Nardine Saad,Los Ángelesy
Regan Morris
ReutersUn médico de California que vendió ketamina a la estrella de Buddies, Matthew Perry, fue sentenciado a ocho meses de detención domiciliaria y tres años de libertad supervisada, lo que lo convierte en la segunda persona sentenciada por la muerte del actor.
El Dr. Mark Chávez se encuentra entre cinco personas, incluido otro médico y un traficante conocido como la Reina de la Ketamina, que se declararon culpables de cargos relacionados con drogas derivados de la muerte de la estrella de la comedia en 2023 en su casa de Los Ángeles.
El médico con sede en San Diego admitió haber obtenido ketamina de su clínica y de un distribuidor mayorista mediante una receta fraudulenta y se la vendió al Dr.

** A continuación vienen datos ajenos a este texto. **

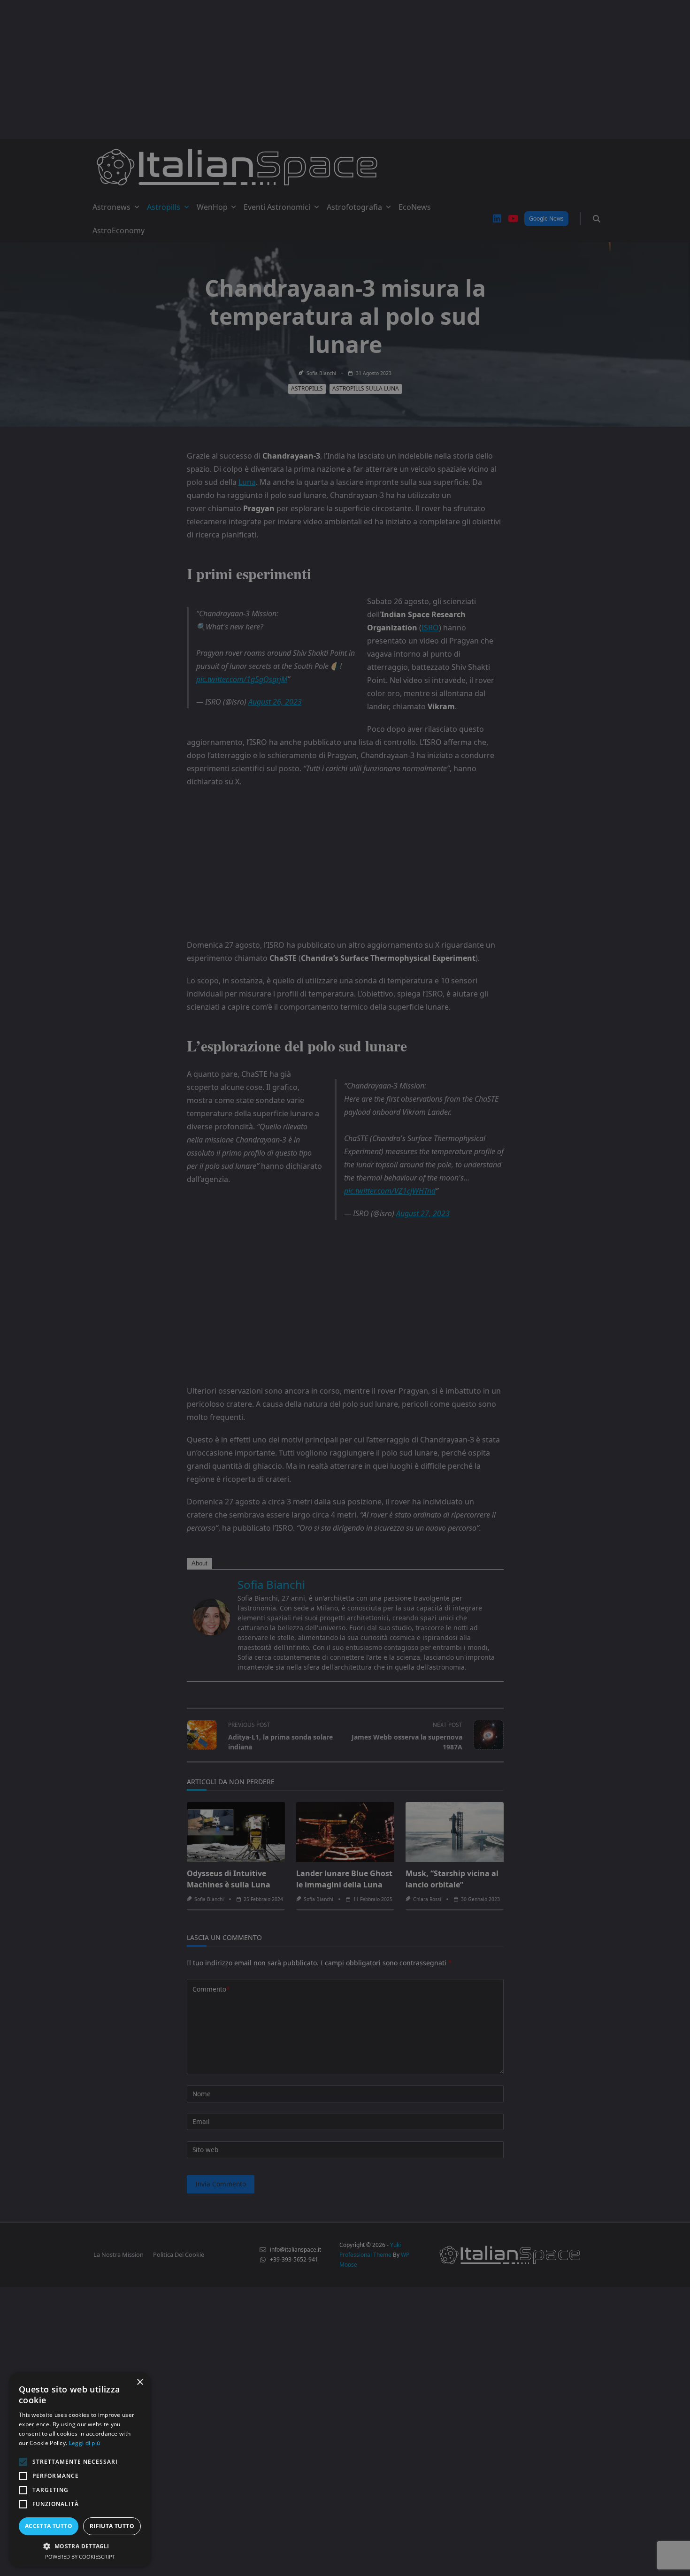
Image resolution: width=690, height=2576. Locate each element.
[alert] (345, 1288)
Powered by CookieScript (80, 2556)
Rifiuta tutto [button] (112, 2526)
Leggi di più (84, 2443)
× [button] (139, 2382)
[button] (80, 2546)
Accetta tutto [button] (48, 2526)
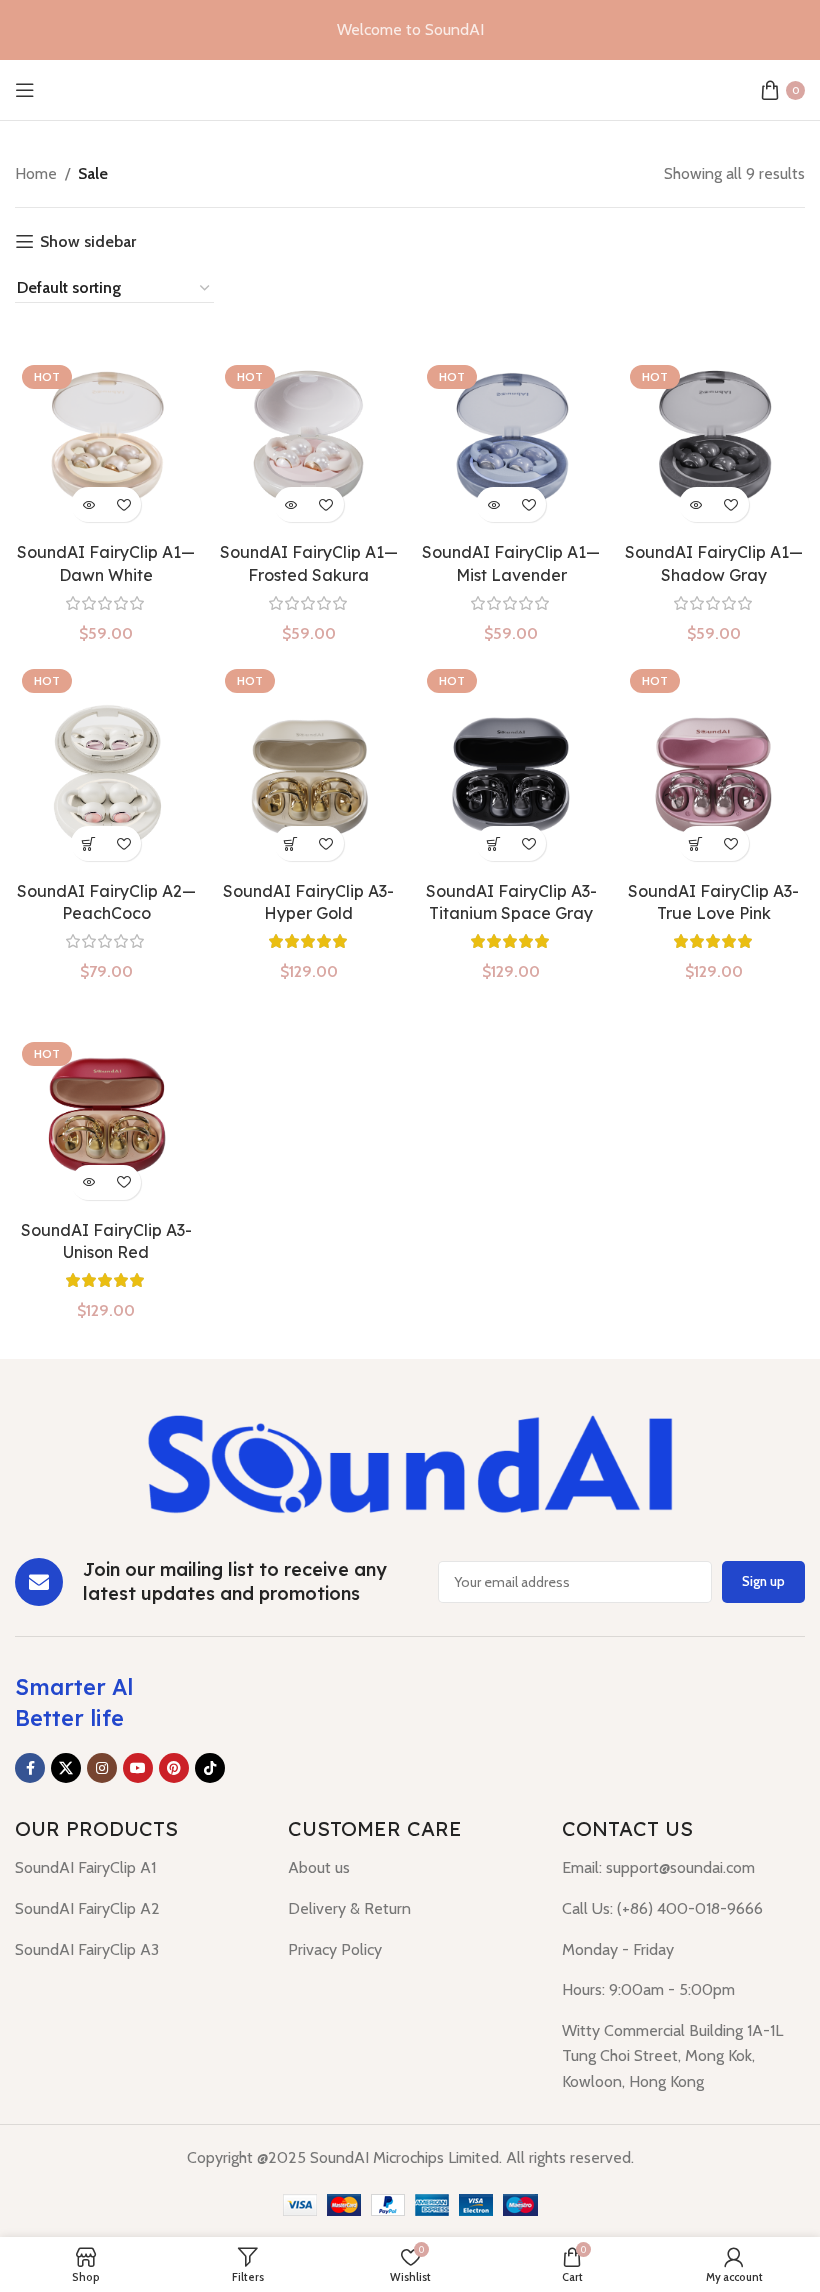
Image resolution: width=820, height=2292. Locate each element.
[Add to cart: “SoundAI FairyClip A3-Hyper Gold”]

Salvador Plasencia, quien le suministró el anestésico disociativo a Perry.
Plasencia fue sentenciada a principios de este mes a 30 meses de prisión.
La investigación federal de varios años sobre la muerte de Perry examinó cómo el actor ganador del Emmy adquirió ketamina a través de una pink clandestina de drogas en Hollywood.
La ketamina, un anestésico quirúrgico, se utiliza como tratamiento para la depresión, la ansiedad y el dolor.
A Perry, que había luchado contra la adicción a las drogas y la depresión, le habían recetado el medicamento como parte de su tratamiento, pero pronto comenzó a buscar más de lo que le habían asignado.
Eso finalmente lo llevó a la pink de narcotraficantes que atrapó a los dos médicos, el asistente interno de Perry, un hombre llamado Erik Fleming y el doble nacional estadounidense-británico Jasveen Sangha, el traficante conocido como la Reina de la Ketamina.
Los tres últimos deberían ser sentenciados en los próximos meses.
Un examen put up mortem de Perry encontró una alta concentración de ketamina en su sangre y determinó que los “efectos agudos” de la sustancia lo mataron.
ReutersLos fiscales dijeron que el asistente de Perry, Kenneth Iwamasa, trabajó con Chávez y Plasencia para proporcionarle al actor más de 50.000 dólares (38.000 libras esterlinas) en ketamina en las semanas previas a su muerte.
En su acuerdo de culpabilidad, Chávez admitió que obtuvo ketamina tanto de su antigua clínica como de un distribuidor mayorista mediante una receta fraudulenta. Presentó una receta fraudulenta de 30 pastillas de ketamina a nombre de una antigua paciente, sin su conocimiento ni consentimiento, para venderlas a Plasencia y entregárselas a Perry.
Confesó haber vendido 22 viales de ketamina líquida y nueve pastillas de ketamina a Plasencia, según su acuerdo de declaración de culpabilidad de octubre de 2024.
La transacción fue parte de un plan más amplio en el que Chávez y Plasencia discutieron cómo explotar la adicción de Perry para obtener ganancias financieras burlándose de él en sus intercambios de mensajes de texto.
“Me pregunto cuánto pagará este imbécil”, escribió Plasencia a Chávez.
Chávez enfrentaba hasta 10 años de prisión federal. Como parte de su acuerdo de culpabilidad de octubre de 2024, entregó su licencia médica y su pasaporte.